Hive is a prominent open source data warehouse built on Hadoop’s Distributed File System (HDFS). It is used for – data storage, data summarization, data query and analysis on large data systems. Hive is easy to use for novice, as you need to simply write SQL like query. Hive converts SQL queries into Mapreduce / Tez / Spark job depending on admin configured settings.
System Architecture Snapshot:
Organizations big or small use varied range of BI tools which are available in the market such as PowerBI, Tableau, Qlikview etc. Hive can be integrated with these BI tools, caveat being this integration process is not straight forward.
In the subsequent section of the blog post, we are mentioning the steps to be followed while connecting Microsoft Power BI with Hive installed on Hortonworks HDP 3.1.

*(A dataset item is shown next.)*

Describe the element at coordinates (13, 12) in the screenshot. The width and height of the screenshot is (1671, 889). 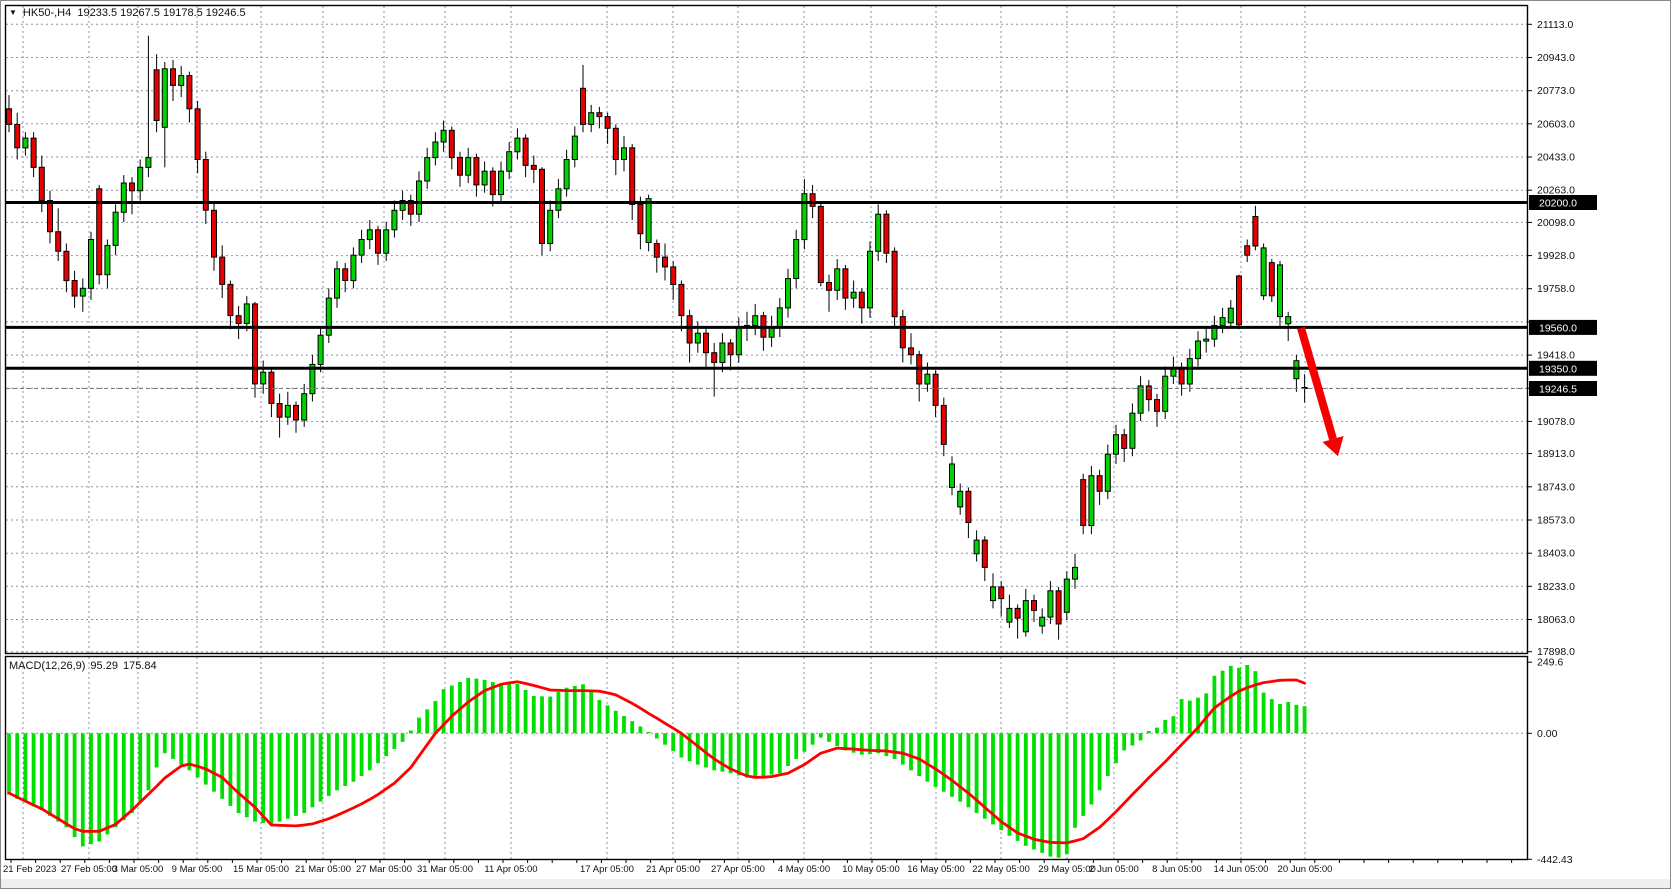
I see `symbol-dropdown-icon: ▼` at that location.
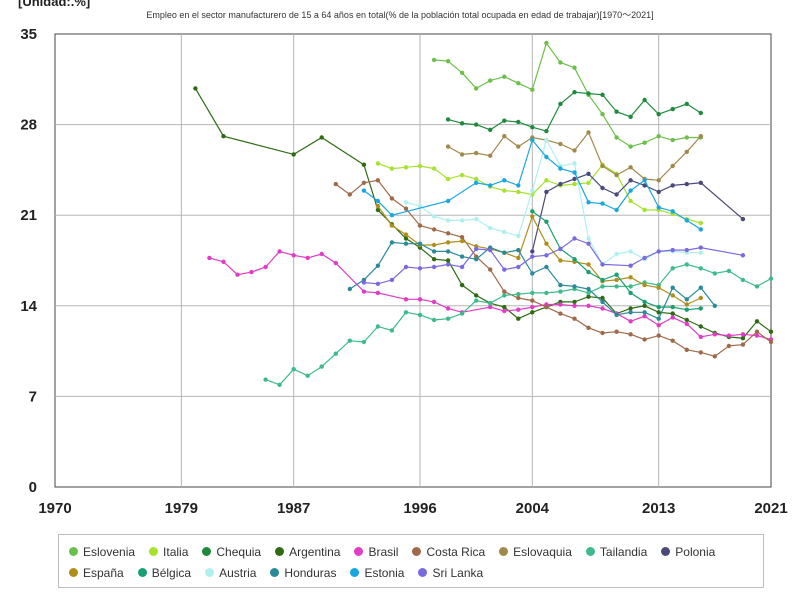 Image resolution: width=800 pixels, height=600 pixels. I want to click on series-line, so click(539, 193).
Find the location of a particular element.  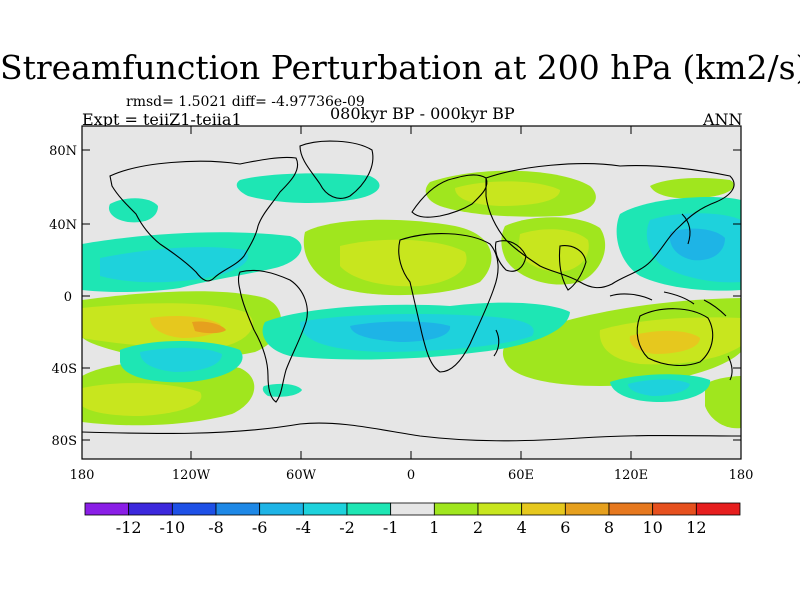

- Downloading and installing ODBC drivers
- Configuring the ODBC driver
- Configuring PowerBI
- Finally, Connecting Hive with Power BI
Steps to Connect Power BI with Hive:
1. Downloading & installing ODBC drivers
There are two versions of the drivers available for Windows:
HortonworksHiveODBC32.msi for 32-bit processors or HortonworksHiveODBC64.msi for 64-bit. This totally depends on PowerBI desktop system configuration, so choose the driver wisely. For instance, if the application running is 64-bit then you should install the 64-bit driver else go for 32-bit.
After downloading, install the ODBC drivers.
Please note: We are referring to these steps from a 64-bit processor perspective, however the same procedure holds true for 32-bit processor.
2. Configuring the ODBC driver
First thing first, create a Data Source Name (DSN)
1. Click on the Start button
2. Click on All Programs
3. Click on the Hortonworks Hive ODBC Driver 1.2 (64-bit) onprogram group.
4. Click on the 64-bit ODBC Administrator. The ODBC Data Source Administrator window opens.
A window as shown below opens:
In the User DSN tab click on the Add button.
A window opens as shown below.
Select Hortonworks Hive ODBC Driver as highlighted in blue and the click on the finish button.
For configuration purpose, follow the procedure mentioned below:
- Give data source a name / title
- Description (optional though suggested)
- Select ‘hive server 2’
- In service discovery mode select ‘No service Discovery’
- In the host section provide an IP address of the host machine on which hive server is running
- For hive – port is 10000
- In the database section specify the database you want to connect. (optional)
- Choose hive username
- Choose SASL in Thrift Transport
Now click on the test buttonto check the connection is valid or not. If the connection is successful, then it will show the following window:
After successful test click OK to save the configuration. It will show the DSN in the User DSN (User data sources).
3. Configuring PowerBI
Now open Power BI tool and select ODBC from Get data. Select the DSN we defined from the DSN drop down and click on OK.
It will navigate you to a different panel where you have to select the Hive.
4. Connecting Hive with Power BI
Now all the hive database & schema will be visible.
Now you can connect & load the data for analysis & create powerful visualizations. Make sure Hive users have an appropriate permission else you may get permission error.
Thank for reading. Hope you have enjoyed our steps; and of course, this will help you to connect Power BI or any other ODBC client with the Hive easily.